DALLAS (Reuters) - A relief agency said on Monday it plans to resettle Syrian refugees in Texas despite a threat from the state to cut funding to the nonprofit organization if it tries to do so.
The Texas Health and Human Services Commission warned the Dallas office of the International Rescue Committee in a letter last week that it would be in violation of its contract with the state if it did not comply with Governor Greg Abbott’s order to stop accepting Syrian refugees.
Abbott, a Republican, is concerned that U.S. security screening is ineffective and could allow in people with ties to terrorism, the letter said, giving the group until Monday to reply.
“As part of our mission and mandate from the U.S. Federal government, we will continue to resettle refugees in Texas and other states,” a spokeswoman for the International Rescue Committee said in response to a Reuters email.
The group said in a statement it would like to meet Abbott and other state officials to discuss the resettlement of Syrian refugees.
The head of the Texas health commission, Chris Traylor, wrote to the group last week: “We have been unable to achieve cooperation with your agency. Specifically, your agency insists on resettling certain refugees from Syria in the near future.”
Texas leads the United States in resettling Syrian refugees from their country’s four-year civil war.

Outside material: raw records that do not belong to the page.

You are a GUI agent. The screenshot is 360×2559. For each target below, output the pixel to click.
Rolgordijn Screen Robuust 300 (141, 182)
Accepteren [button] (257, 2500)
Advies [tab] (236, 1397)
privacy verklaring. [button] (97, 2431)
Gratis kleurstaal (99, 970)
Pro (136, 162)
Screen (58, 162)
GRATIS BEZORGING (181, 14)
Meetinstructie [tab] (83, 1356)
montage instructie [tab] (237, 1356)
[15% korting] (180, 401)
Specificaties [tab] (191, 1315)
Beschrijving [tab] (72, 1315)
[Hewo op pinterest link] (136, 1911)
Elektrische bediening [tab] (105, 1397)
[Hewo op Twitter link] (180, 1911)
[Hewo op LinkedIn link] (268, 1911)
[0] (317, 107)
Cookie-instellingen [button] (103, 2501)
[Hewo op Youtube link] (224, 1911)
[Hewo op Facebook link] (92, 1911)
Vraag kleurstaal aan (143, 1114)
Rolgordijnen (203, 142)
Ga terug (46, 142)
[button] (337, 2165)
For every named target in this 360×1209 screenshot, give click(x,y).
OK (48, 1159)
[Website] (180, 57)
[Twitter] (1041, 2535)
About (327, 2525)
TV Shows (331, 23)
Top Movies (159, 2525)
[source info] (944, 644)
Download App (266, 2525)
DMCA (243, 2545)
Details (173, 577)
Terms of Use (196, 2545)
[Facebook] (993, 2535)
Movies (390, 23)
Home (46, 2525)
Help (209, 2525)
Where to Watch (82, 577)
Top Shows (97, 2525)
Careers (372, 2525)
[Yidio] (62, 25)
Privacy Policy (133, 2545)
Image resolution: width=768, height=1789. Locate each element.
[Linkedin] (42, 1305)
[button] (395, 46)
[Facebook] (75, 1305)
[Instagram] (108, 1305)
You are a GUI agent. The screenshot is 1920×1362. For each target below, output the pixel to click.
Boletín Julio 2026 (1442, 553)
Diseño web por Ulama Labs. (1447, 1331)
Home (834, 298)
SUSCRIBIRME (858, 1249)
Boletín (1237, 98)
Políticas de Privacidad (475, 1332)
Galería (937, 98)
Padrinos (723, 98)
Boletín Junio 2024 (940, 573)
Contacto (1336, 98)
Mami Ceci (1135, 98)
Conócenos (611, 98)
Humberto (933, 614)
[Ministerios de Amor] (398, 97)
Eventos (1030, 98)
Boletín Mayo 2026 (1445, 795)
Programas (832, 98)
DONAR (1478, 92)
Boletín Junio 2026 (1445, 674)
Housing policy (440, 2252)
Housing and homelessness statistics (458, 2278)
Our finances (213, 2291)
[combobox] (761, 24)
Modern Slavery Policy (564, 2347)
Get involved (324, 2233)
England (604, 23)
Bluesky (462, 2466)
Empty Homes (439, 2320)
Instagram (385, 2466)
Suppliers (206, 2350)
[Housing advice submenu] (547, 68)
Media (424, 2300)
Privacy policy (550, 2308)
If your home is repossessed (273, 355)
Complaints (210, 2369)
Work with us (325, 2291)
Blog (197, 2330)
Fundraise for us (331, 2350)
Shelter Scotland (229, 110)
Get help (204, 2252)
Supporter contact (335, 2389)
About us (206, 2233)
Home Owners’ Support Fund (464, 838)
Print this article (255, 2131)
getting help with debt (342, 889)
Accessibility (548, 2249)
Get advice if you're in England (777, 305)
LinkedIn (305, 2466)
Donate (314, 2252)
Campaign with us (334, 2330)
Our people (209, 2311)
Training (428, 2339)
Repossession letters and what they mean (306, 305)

But it became one of the first of more than 30 U.S. states to say they would refuse to accept Syrian refugees in statements following the deadly Paris attacks this month.
The opposition was part of a backlash against President Barack Obama’s plan to accept 10,000 Syrian refugees in the coming year. The U.S. House of Representatives, defying a veto threat by Obama, has passed Republican-backed legislation to suspend the refugee program.
Refugee advocates have said the governors have no legal power to exclude entry based on a person’s nationality to anyone in the United States legally.
They have also argued that the governors, mostly Republicans, are targeting those who are overwhelmingly victims rather than perpetrators of violence in Syria.The Texas commission said other resettlement agencies had agreed to find alternative placement options for Syrians who would otherwise relocate to Texas.
Texas has housed 180 Syrian refugees since Syria’s civil war began in 2011, according to the U.S. Department of Health and Human Services.